Exercise directions
Replace "Return to Top" with "Back to Top" in the records from the line with "Help (909, 103)" through the end of the records, and write out only those lines with nothing else changed.

---------- Provided data ----------

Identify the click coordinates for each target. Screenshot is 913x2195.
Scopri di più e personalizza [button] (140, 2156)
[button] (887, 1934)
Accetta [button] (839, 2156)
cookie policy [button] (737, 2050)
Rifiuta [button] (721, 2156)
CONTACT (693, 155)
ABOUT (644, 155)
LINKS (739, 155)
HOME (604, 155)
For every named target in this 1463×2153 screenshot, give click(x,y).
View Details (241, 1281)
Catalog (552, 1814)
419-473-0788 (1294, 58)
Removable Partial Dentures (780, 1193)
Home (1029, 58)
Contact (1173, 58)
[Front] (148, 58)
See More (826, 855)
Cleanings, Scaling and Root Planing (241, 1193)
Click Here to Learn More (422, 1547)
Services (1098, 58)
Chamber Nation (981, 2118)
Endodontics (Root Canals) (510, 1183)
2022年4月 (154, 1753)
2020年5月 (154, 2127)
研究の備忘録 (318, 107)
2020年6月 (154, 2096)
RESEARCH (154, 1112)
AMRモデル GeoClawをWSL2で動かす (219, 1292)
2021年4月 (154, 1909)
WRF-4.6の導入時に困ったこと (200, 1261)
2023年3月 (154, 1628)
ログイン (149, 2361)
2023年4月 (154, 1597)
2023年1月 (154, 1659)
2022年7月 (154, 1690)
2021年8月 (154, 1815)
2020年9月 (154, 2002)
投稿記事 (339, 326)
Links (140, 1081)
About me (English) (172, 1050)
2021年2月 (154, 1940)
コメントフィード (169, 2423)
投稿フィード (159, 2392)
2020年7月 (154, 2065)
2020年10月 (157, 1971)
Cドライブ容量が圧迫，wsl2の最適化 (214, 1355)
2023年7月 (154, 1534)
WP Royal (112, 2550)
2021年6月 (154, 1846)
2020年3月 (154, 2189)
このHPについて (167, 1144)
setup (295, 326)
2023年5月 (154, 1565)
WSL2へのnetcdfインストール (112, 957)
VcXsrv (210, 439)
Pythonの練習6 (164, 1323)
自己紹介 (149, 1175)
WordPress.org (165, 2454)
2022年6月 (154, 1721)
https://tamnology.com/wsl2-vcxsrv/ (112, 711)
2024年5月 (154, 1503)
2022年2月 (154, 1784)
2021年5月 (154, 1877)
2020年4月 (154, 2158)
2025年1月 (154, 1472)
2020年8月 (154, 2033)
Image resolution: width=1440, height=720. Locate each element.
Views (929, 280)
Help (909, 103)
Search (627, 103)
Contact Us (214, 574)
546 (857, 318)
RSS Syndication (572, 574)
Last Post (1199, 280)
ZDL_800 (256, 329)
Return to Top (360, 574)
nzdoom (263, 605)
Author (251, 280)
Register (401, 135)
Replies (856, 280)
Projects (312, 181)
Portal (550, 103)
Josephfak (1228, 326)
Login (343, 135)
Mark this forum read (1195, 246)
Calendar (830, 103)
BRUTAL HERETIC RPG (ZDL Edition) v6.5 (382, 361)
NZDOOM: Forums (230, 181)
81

----------

Output for this task
Help (909, 103)
Search (627, 103)
Contact Us (214, 574)
546 (857, 318)
RSS Syndication (572, 574)
Last Post (1199, 280)
ZDL_800 (256, 329)
Back to Top (360, 574)
nzdoom (263, 605)
Author (251, 280)
Register (401, 135)
Replies (856, 280)
Projects (312, 181)
Portal (550, 103)
Josephfak (1228, 326)
Login (343, 135)
Mark this forum read (1195, 246)
Calendar (830, 103)
BRUTAL HERETIC RPG (ZDL Edition) v6.5 (382, 361)
NZDOOM: Forums (230, 181)
81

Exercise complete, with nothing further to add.